Fragmento ->
<<<<
Lula es un pragmático que conoce como pocos las miserias y debilidades de una clase política que estuvo con él en el poder

Juan Arias

Lula acaba de afirmar que “le será fácil ganar las elecciones” y ya prepara una nueva gira política, ahora por el Estado de Río, ¿esconde Lula algún secreto, para realizar esa afirmación? ¿Por qué las elecciones presidenciales de 2018 están tan fuertemente condicionadas a que él pueda o no ser candidato? Existe un consenso sobre que la presencia de Lula en el escenario político brasileño perseguirá a este país mientras viva, libre o en la cárcel. A pesar de todas las acusaciones y condenas por corrupción que recaen sobre él, nadie se atreve a darle por muerto políticamente, porque uno de cada tres electores sigue siendo suyo, sea o no culpable. 

El secreto de la inmortalidad política de Lula quizás resida en ser tan buen psicólogo como político. Su sensibilidad para conocer los ángulos más oscuros y las flaquezas de los otros no es fruto de estudios académicos. Es un don suyo desde que destacó como líder sindicalista en su juventud. El periodista José Neumanne Pinto, que es autor de la obra O que eu sei de Lula (Lo que sé de Lula) y que lo siguió a diario desde que empezó a sobresalir en el sindicato, lo narra como alguien con gran olfato para saber lo que les gustaba escuchar a las plateas a las que se dirigía. Comenzaba a hablar de un tema y si veía que no enganchaba enseguida cambiaba de asunto, hasta encontrar algo que emocionara a los asistentes, aunque fuese contradictorio con lo que había empezando a decir.

No sé si Lula es el mejor estratega de Brasil. Quizás no lo sea en el sentido académico del término, pero sí lo es en cuanto a su “olfato político”. Como los perros de caza que rastrean a la presa, Lula sabe descubrir donde les aprieta el zapato a los demás y lo que cada público desea escuchar, como hacía cuando era un joven sindicalista. No importa que pueda parecer contradictorio, lo importante es contentar a todos al mismo tiempo.

Recuerdo, que cuando aún no conocía bien ese lado psicológico natural de Lula, quedé sorprendido un día en que, ya presidente, por la mañana habló en Sao Paulo a una platea de empresarios que se quejaban de la lentitud del Parlamento en aprobar las leyes. Lula les dijo: “No me tentéis porque tengo un demonio dentro que cuando me levanto me dice: “¡Lula, cierra el Congreso!”. Es lo que querían escuchar aquellos empresarios. Coincidió que por la tarde tuvo que intervenir en el Congreso, que celebraba no recuerdo qué aniversario de su creación. Lula, que solo aguantó un año como diputado porque no le gustaba aquel ambiente, hizo aquella tarde una gran defensa del Parlamento como algo indispensable para la democracia.
>>>>
Material proporcionado ->
<<<<
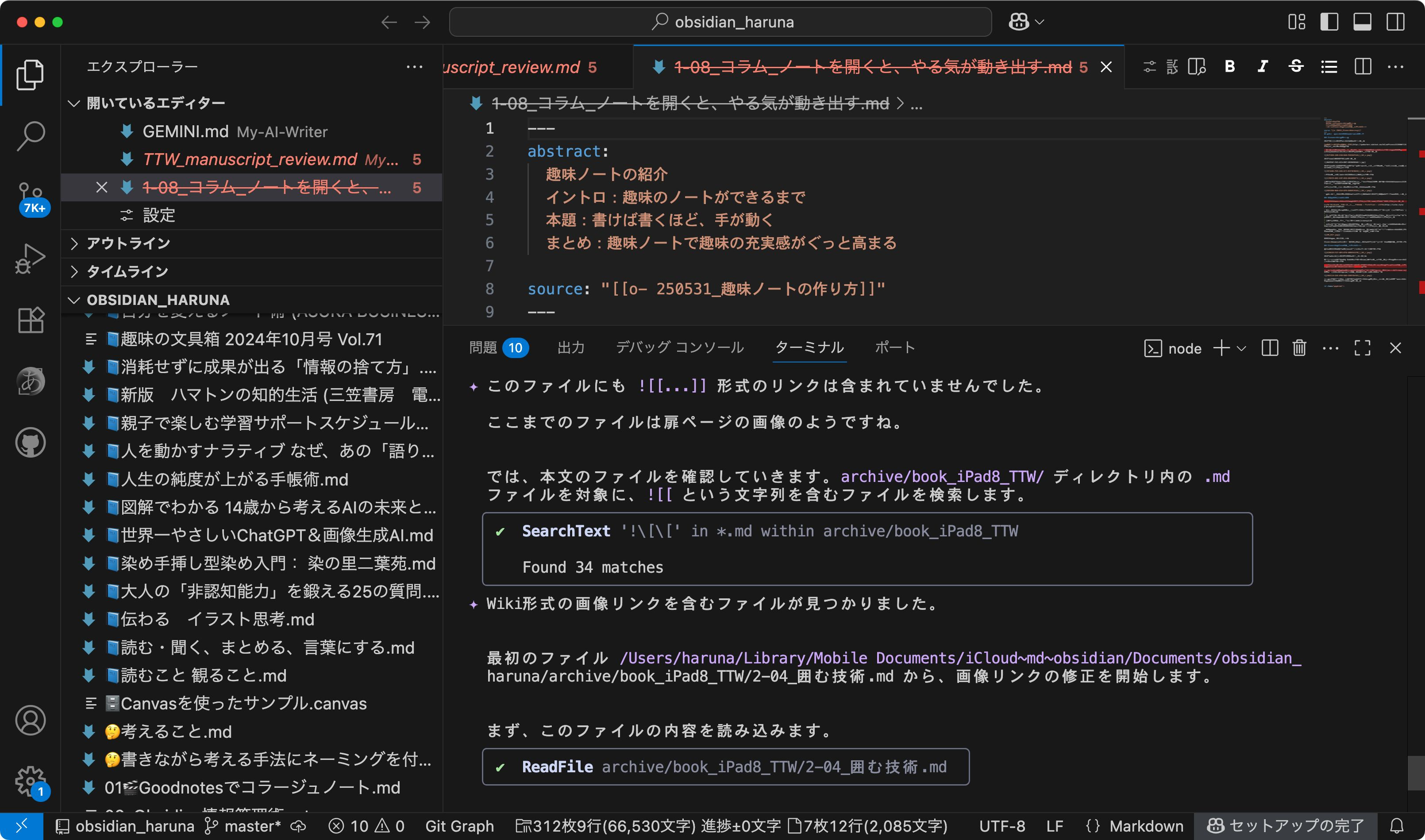Toggle the bottom panel visibility
Image resolution: width=1425 pixels, height=840 pixels.
pos(1362,22)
>>>>
Por hacer ->
1 - Extrae del fragmento sobre Lula el pasaje que comienza en las palabras "No sé si Lula" y termina después de "al mismo tiempo.".
2 - ¿Qué personas aparecen nombradas en el fragmento sobre Lula? Enuméralas todas.

Respuestas dadas ->
1 -
No sé si Lula es el mejor estratega de Brasil. Quizás no lo sea en el sentido académico del término, pero sí lo es en cuanto a su “olfato político”. Como los perros de caza que rastrean a la presa, Lula sabe descubrir donde les aprieta el zapato a los demás y lo que cada público desea escuchar, como hacía cuando era un joven sindicalista. No importa que pueda parecer contradictorio, lo importante es contentar a todos al mismo tiempo.

2 -
- Lula
- Juan Arias
- José Neumanne Pinto